Deslizamientos progresivos de la demagogia

El hábito de insultar se revuelve a veces en zonas más nobles, incluidas el Parlamento o la prensa

 

Por: Juan Cruz/El País

 

El placer de la demagogia es infinito. La opinión se ha deslizado hacia ese colchón mullido en el que todo lo que decimos está certificado sólo por nuestras ocurrencias. La inmunidad de la que se goza diciendo lo que nos da la gana sin contraste alguno circula por las venas de la sociedad de consumo de la opinión propia. El daño, como el placer, es infinito.

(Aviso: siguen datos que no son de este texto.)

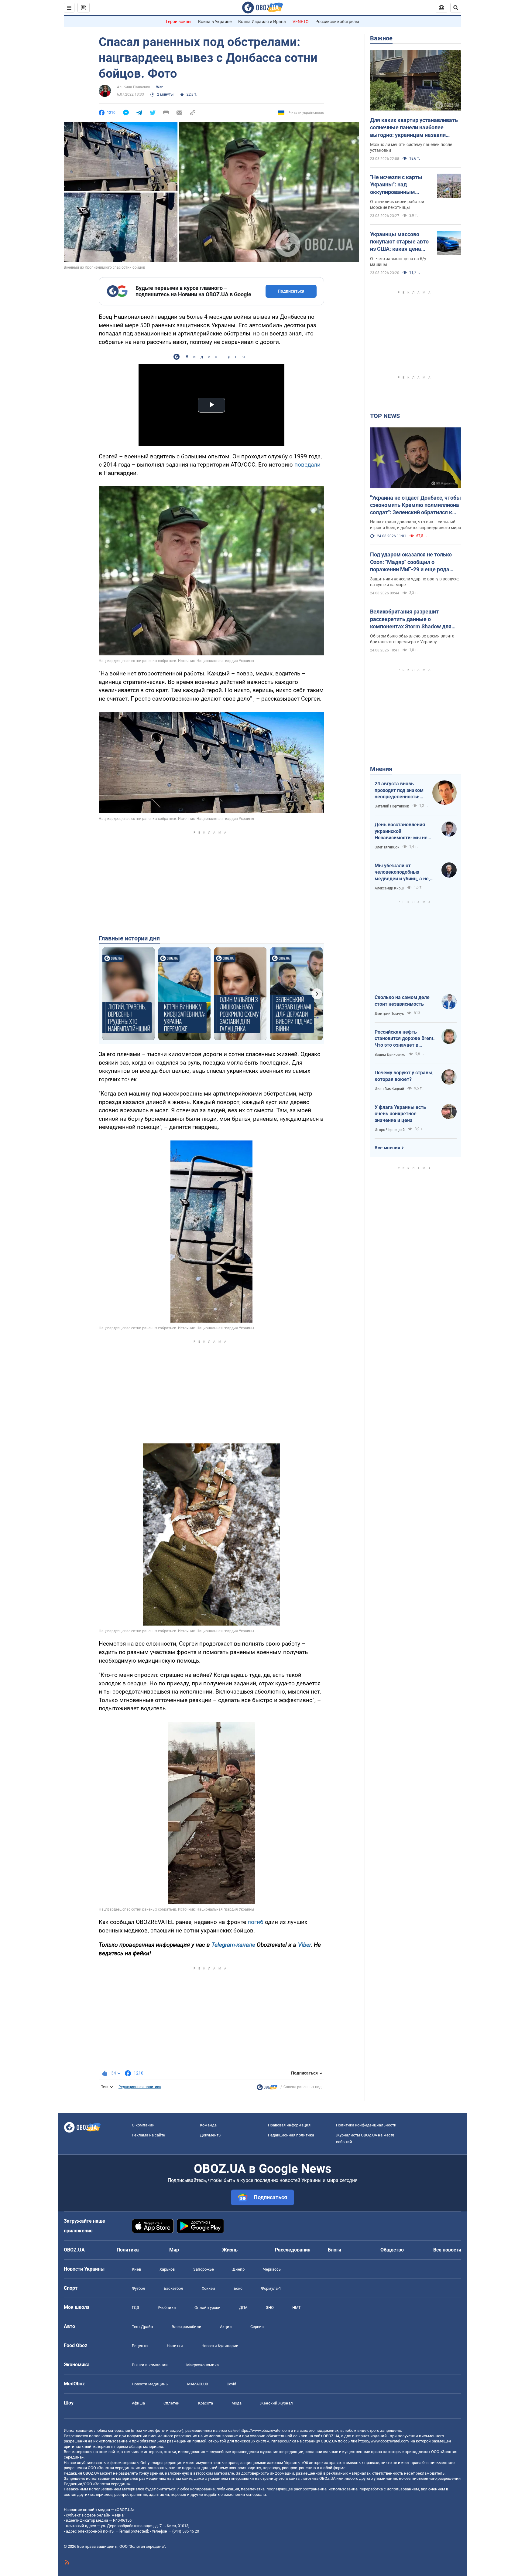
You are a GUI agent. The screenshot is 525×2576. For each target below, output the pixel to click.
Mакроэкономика (202, 2365)
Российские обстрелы (337, 21)
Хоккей (208, 2288)
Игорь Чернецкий (390, 1130)
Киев (136, 2269)
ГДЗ (135, 2307)
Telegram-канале (233, 1944)
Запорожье (203, 2269)
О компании (143, 2125)
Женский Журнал (276, 2403)
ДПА (243, 2307)
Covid (231, 2384)
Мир (174, 2250)
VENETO (301, 21)
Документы (210, 2135)
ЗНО (270, 2307)
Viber (304, 1944)
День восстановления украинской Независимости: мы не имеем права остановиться (401, 831)
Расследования (293, 2250)
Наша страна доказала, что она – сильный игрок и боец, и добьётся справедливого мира (415, 524)
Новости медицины (150, 2384)
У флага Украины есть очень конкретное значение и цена (400, 1113)
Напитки (175, 2345)
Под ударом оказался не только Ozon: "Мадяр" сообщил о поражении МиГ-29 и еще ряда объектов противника (411, 562)
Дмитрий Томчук (389, 1013)
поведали (307, 464)
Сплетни (171, 2403)
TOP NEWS (385, 416)
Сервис (257, 2326)
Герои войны (178, 21)
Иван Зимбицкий (389, 1089)
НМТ (296, 2307)
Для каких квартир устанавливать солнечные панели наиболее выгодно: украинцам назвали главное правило (414, 128)
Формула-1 (271, 2288)
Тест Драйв (142, 2326)
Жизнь (230, 2250)
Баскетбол (173, 2288)
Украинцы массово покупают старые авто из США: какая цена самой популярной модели (399, 242)
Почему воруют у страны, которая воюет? (404, 1076)
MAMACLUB (197, 2384)
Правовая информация (289, 2125)
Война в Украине (215, 21)
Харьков (167, 2269)
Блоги (334, 2250)
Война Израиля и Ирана (262, 21)
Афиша (138, 2403)
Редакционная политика (139, 2087)
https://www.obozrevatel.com (264, 2430)
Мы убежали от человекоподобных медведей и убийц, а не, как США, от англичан (402, 872)
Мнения (381, 769)
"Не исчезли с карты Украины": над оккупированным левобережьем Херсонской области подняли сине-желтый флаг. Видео (398, 185)
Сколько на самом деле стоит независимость (402, 1000)
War (159, 87)
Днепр (238, 2269)
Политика (128, 2250)
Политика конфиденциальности (366, 2125)
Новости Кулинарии (219, 2345)
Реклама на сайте (148, 2135)
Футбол (138, 2288)
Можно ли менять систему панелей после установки (411, 147)
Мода (237, 2403)
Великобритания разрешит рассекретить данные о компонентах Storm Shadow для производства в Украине (410, 619)
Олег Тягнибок (387, 847)
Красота (205, 2403)
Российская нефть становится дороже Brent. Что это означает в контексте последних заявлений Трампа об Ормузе (405, 1038)
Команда (208, 2125)
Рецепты (140, 2345)
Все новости (447, 2250)
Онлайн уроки (207, 2307)
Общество (392, 2250)
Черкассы (272, 2269)
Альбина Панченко (133, 87)
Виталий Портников (392, 806)
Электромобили (186, 2326)
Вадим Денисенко (390, 1054)
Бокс (238, 2288)
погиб (255, 1921)
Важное (381, 38)
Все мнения (387, 1147)
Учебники (167, 2307)
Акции (226, 2326)
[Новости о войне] (267, 2088)
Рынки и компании (150, 2365)
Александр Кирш (389, 888)
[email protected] (133, 2531)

A veces hay destellos, resplandores raros, como este abierto ahora en las páginas de Le Monde. Este diario francés, uno de los grandes periódicos del mundo, publicó una portada de su revista semanal en la que aparecía el presidente Macron retratado como un dictador de los años 30. Fue un error, nunca debieron hacer esa simulación, dijo su director, en un largo artículo que debería leerse en las escuelas. Les resultó atrayente el grafismo, y por ahí se deslizó el gusto por la caricatura. La caricatura no es siempre la cara, sino la cruz, y a veces la cruz no lo soporta todo. La rectificación de Le Monde hace historia; es difícil saber si, además, hará escuela.

La caricatura, el esperpento, la desfiguración alevosa, es una de las tentaciones puestas ahí, a nuestra disposición, por el placer de la demagogia. Encontramos una gracia y por esa cucaña hacemos circular a toda velocidad nuestras ocurrencias, para desdeñar en virtud de un detalle sin relevancia real a un personaje público que no nos resulta querido. En esa tentación caemos a diario periodistas y políticos, personas obligadas por su oficio a ser fieles a la verdad o, por lo menos, a los hechos que conducirían a una interpretación veraz de los mismos.

El vehículo más frecuente para la tergiversación alevosa es el espacio de las redes sociales, pero el hábito de insultar se revuelve también en zonas más nobles, incluidas el Parlamento o la prensa, como ha ocurrido ahora en las páginas del muy reputado Le Monde. En el ejercicio de la política, en España, se está subiendo el tono de la malversación informativa para exagerar los defectos del contrario sin dar relevancia alguna a la dignidad de la información que sustenta los frecuentes insultos o desafueros. La mentira es, también, un material no desdeñado para convertir al otro en un guiñapo. En el terreno de la prensa, periodistas especializados en el escándalo y la crucifixión hacen del oficio una cloaca en la que, a su vez, abrevan políticos proclives a la descalificación audaz, desavisada, de sus contrarios. El resultado, ahora, es un caos inmenso que requiere una gigante fe de errores.

En periodismo, sobre todo, rectificar es de sabios. EL PAÍS fue pionero en la adopción de la fe de errores como lugar en el que se vaciaba el ego de los periodistas, que tendemos a creer que sólo se equivocan los otros. Luego vino el Ombudsman, ojo ante el que circulan los domingos nuestras fallas, para enseñanza de humildad. Aun así, en este periódico, y en otros grandes periódicos del mundo, como Le Monde, como The New York Times u otros iconos de la prensa tenida por ejemplar e incluso infalible, se deslizan erratas, errores u otros daños más garrafales que hacen que este oficio siga siendo rabiosamente humano.

El Parlamento no ha creado figuras así, es una lástima. La obligación que tienen los políticos de controlar su lengua, así como la de los periodistas de vigilar la suya, darían de sí un país mejor, menos proclive al insulto que es ahora la raíz de la peor época de la conversación nacional, cuarenta años después de haber votado que íbamos a llevarnos mejor gracias a una ley de leyes que obligaba también al respeto de los que no nos eran simpáticos.